▶ [What you should do] Copy every line of the entries that has the string "agent" in it.

▶ [Extracted data]
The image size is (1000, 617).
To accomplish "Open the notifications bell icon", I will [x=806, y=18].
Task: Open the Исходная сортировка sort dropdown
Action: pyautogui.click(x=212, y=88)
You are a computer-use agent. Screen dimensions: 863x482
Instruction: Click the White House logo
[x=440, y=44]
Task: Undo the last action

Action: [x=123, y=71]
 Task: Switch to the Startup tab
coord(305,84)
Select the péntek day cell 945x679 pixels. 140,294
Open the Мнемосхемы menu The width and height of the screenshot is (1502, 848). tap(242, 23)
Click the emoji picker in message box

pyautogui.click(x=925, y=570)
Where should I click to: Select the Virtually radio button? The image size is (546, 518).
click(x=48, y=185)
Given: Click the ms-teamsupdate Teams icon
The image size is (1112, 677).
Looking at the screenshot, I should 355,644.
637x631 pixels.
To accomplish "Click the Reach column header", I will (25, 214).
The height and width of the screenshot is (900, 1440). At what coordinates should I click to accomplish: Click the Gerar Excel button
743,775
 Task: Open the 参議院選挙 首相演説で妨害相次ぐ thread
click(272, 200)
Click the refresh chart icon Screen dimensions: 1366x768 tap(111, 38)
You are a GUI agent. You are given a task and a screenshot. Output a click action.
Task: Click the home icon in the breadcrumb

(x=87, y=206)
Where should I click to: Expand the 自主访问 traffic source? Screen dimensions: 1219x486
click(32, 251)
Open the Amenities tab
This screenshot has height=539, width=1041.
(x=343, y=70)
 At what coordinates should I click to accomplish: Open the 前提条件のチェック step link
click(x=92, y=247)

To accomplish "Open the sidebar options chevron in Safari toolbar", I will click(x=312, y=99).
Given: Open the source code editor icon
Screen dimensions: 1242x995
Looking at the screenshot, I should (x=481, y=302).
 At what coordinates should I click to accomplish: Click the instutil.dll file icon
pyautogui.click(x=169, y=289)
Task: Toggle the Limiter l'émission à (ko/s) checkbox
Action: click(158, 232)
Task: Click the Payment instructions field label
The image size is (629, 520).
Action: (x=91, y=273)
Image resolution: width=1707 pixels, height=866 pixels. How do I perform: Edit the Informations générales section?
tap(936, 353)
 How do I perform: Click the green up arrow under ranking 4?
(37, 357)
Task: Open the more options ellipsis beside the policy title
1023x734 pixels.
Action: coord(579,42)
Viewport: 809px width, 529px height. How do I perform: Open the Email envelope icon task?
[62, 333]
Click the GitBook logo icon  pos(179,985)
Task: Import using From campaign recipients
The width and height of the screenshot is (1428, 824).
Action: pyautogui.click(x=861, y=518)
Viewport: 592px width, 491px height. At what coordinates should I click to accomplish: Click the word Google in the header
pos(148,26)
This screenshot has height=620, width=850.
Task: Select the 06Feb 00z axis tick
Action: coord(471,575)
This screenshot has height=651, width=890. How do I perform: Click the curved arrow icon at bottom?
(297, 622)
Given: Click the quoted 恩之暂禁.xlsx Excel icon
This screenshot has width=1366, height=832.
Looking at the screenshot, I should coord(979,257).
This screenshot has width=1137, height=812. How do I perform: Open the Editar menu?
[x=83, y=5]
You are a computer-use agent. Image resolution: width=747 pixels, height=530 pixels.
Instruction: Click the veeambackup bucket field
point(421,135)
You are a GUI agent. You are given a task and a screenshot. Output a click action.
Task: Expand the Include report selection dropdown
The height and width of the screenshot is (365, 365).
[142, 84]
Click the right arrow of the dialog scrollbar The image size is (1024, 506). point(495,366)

▶ [Result below]
You are a computer-use agent. Screen dimensions: 863x482
You are a GUI agent. You are given a task and a screenshot. Output a click action.
You are a computer-use agent. Image resolution: width=747 pixels, height=530 pixels.
You are a GUI agent. You are given a task and a screenshot. Output a click action.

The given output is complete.